Stored dataset items
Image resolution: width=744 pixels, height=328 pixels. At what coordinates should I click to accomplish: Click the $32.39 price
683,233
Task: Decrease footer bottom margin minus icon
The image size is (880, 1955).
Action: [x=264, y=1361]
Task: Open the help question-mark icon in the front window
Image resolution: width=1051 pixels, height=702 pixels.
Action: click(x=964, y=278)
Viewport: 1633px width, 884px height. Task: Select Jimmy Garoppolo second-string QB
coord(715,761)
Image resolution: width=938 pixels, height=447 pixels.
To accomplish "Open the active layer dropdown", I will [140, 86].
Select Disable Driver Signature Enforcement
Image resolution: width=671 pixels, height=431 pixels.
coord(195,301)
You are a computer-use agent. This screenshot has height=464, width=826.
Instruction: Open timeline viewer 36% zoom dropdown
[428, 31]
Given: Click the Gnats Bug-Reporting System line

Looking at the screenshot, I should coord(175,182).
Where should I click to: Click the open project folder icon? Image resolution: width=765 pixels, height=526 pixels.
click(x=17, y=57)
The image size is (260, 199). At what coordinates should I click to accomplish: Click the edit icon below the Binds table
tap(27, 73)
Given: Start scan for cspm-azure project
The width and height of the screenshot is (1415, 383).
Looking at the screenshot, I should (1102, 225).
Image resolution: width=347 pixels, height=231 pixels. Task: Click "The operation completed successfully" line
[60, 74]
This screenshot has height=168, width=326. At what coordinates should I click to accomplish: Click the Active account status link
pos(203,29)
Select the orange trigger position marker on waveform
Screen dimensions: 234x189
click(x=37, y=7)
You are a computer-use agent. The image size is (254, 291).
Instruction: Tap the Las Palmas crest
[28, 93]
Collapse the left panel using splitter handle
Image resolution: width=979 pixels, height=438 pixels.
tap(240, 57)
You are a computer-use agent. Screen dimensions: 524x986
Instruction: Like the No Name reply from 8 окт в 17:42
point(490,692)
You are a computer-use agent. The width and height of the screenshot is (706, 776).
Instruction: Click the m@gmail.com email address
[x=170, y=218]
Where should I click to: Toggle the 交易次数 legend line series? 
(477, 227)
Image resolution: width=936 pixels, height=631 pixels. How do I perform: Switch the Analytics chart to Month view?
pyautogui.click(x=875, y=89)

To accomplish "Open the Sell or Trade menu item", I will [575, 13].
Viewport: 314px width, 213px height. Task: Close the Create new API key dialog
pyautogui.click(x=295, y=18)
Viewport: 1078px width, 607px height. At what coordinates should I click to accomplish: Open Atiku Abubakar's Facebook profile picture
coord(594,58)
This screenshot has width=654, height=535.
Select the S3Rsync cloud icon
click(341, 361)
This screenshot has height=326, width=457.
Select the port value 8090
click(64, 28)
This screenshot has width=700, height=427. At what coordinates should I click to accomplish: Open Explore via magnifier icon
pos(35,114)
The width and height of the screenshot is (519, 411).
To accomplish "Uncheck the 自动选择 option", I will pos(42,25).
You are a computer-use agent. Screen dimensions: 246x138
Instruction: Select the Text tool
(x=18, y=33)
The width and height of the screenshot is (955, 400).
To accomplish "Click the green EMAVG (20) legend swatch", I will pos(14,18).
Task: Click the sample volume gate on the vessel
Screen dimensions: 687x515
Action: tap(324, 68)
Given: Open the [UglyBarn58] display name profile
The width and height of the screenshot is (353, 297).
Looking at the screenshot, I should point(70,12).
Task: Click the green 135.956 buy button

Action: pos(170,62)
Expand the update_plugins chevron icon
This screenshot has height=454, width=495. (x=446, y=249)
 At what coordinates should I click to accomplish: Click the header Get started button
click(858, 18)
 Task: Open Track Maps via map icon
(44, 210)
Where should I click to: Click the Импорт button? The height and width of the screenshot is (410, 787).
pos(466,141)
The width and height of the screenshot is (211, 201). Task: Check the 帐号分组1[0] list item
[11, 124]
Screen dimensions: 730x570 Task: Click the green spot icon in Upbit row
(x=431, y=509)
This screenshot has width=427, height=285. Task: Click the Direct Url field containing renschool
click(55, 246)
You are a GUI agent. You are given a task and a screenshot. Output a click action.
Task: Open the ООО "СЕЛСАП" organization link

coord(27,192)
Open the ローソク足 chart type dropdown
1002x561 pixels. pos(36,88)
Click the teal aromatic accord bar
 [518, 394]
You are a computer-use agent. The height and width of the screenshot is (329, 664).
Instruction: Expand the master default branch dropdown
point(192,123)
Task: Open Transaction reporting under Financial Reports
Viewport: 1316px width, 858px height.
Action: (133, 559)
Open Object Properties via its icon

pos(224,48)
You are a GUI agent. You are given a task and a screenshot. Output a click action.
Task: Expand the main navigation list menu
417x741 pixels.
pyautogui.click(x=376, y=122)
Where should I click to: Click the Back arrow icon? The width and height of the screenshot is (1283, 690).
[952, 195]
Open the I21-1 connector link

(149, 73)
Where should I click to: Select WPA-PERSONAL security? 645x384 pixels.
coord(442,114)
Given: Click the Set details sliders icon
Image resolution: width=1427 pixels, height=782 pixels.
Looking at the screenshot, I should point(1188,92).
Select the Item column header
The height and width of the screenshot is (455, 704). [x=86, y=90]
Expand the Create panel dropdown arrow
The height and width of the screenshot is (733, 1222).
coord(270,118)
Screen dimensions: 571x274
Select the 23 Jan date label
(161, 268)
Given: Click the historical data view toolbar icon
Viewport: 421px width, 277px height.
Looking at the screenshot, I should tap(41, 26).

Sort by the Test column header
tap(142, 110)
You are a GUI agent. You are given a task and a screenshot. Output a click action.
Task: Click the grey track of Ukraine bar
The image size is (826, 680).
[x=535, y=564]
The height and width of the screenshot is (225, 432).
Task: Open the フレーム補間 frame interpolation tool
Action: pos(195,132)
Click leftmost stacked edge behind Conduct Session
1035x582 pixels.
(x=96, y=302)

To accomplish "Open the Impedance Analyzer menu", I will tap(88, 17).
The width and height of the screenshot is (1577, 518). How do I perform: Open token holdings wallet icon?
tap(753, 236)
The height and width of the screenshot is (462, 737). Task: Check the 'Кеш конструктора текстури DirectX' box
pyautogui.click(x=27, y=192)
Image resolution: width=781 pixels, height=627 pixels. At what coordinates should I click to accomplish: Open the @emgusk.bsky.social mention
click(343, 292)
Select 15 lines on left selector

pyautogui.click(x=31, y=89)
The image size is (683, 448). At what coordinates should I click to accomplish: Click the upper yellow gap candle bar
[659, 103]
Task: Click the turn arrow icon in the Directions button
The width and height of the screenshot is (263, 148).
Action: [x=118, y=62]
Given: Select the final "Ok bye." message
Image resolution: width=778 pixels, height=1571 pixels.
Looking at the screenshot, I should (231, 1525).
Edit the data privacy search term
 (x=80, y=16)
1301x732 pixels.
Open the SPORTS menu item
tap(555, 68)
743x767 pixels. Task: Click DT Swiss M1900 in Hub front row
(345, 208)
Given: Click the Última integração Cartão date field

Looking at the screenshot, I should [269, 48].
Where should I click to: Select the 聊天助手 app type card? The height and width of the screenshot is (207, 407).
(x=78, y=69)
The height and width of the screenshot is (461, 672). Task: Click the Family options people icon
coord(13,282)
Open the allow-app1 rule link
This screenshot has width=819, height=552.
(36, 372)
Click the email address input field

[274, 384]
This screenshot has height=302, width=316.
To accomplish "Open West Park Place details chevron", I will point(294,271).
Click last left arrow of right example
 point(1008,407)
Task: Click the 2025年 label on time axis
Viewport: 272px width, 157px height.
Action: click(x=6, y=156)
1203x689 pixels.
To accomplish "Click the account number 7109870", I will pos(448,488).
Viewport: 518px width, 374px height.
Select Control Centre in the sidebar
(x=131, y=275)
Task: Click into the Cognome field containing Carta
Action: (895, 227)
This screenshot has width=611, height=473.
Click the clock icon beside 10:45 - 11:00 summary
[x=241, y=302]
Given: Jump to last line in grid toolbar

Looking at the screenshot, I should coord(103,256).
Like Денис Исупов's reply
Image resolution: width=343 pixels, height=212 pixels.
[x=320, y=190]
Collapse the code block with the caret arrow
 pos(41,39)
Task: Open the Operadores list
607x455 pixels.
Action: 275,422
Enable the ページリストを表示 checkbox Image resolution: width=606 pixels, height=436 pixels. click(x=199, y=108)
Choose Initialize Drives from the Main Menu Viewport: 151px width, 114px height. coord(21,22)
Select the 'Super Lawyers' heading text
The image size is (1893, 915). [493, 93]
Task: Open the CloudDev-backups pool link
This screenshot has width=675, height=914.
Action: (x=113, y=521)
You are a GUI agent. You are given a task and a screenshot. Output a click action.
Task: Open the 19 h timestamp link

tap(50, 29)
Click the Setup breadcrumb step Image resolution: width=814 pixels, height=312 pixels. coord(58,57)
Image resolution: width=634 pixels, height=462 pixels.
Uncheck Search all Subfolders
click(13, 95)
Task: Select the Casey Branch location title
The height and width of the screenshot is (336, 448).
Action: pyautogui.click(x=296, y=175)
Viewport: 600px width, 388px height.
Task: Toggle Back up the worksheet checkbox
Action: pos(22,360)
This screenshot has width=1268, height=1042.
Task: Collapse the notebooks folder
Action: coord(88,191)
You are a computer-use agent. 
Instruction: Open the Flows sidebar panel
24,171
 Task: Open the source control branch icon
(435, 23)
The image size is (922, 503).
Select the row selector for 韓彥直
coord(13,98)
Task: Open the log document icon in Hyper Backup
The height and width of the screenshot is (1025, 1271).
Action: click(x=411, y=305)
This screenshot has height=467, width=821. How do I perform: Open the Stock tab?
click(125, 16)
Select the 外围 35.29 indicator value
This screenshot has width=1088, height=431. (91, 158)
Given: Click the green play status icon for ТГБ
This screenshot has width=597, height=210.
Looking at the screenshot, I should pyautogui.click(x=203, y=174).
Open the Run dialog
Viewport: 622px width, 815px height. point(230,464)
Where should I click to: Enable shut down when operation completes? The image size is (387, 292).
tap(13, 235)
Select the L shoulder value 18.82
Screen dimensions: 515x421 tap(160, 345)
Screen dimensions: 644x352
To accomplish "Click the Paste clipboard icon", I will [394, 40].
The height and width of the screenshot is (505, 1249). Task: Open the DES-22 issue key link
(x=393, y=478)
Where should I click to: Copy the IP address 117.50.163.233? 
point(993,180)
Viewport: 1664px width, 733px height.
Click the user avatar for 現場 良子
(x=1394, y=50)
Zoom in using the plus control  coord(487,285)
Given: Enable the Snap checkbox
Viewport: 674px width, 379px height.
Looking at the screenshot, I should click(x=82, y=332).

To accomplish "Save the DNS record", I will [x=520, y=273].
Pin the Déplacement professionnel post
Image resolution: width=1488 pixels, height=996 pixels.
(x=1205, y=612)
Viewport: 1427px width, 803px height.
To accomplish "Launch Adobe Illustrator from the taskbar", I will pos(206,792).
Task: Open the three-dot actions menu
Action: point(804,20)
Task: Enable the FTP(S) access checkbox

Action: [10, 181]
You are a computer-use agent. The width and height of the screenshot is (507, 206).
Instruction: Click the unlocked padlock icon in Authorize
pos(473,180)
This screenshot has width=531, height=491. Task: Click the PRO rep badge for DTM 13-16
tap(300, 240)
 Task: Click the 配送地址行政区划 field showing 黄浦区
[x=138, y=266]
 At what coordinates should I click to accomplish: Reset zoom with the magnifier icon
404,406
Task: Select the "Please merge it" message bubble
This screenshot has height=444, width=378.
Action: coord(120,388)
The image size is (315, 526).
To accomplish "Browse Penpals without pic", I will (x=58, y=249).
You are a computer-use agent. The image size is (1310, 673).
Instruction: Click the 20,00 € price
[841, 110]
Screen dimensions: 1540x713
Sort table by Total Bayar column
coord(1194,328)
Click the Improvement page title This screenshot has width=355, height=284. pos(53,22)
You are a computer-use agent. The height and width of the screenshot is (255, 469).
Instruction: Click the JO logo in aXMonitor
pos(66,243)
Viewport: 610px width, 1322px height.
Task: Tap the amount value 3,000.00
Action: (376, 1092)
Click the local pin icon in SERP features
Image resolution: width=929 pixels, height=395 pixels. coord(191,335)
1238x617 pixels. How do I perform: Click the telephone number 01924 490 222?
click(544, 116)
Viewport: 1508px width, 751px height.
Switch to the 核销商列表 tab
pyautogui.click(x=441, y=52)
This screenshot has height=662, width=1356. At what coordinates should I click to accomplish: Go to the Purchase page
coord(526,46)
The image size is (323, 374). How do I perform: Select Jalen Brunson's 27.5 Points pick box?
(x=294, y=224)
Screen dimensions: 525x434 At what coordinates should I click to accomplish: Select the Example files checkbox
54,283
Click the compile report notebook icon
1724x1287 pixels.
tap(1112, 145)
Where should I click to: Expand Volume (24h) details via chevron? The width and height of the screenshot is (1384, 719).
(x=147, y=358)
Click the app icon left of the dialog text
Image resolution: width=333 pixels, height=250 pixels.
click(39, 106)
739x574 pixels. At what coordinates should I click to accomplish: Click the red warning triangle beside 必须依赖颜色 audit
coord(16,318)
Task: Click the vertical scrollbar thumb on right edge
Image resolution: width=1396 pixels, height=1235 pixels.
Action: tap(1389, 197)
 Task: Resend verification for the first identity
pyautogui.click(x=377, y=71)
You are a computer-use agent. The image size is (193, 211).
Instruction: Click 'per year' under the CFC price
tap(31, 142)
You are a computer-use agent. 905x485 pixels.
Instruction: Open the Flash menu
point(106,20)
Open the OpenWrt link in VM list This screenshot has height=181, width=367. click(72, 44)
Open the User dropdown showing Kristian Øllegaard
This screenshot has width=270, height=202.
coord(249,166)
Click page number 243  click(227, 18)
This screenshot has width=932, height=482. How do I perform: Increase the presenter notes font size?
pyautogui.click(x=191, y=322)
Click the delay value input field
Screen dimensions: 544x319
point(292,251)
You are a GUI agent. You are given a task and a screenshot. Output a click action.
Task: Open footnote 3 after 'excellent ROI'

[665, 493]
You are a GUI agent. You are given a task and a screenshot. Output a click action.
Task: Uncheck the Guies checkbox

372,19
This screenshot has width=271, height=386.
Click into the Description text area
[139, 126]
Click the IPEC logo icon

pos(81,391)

→ Problem description:
Reproduce the entries above exactly, but only the lines between the line holding "The width and height of the screenshot is (263, 148)." and the line holding "Task: Click the 2025年 label on time axis", inclusive.

→ Response area:
The width and height of the screenshot is (263, 148).
Action: [x=118, y=62]
Given: Select the final "Ok bye." message
Image resolution: width=778 pixels, height=1571 pixels.
Looking at the screenshot, I should (231, 1525).
Edit the data privacy search term
 (x=80, y=16)
1301x732 pixels.
Open the SPORTS menu item
tap(555, 68)
743x767 pixels. Task: Click DT Swiss M1900 in Hub front row
(345, 208)
Given: Click the Última integração Cartão date field

Looking at the screenshot, I should [269, 48].
Where should I click to: Select the 聊天助手 app type card? The height and width of the screenshot is (207, 407).
(x=78, y=69)
The height and width of the screenshot is (461, 672). Task: Click the Family options people icon
coord(13,282)
Open the allow-app1 rule link
This screenshot has width=819, height=552.
(36, 372)
Click the email address input field

[274, 384]
This screenshot has height=302, width=316.
To accomplish "Open West Park Place details chevron", I will point(294,271).
Click last left arrow of right example
 point(1008,407)
Task: Click the 2025年 label on time axis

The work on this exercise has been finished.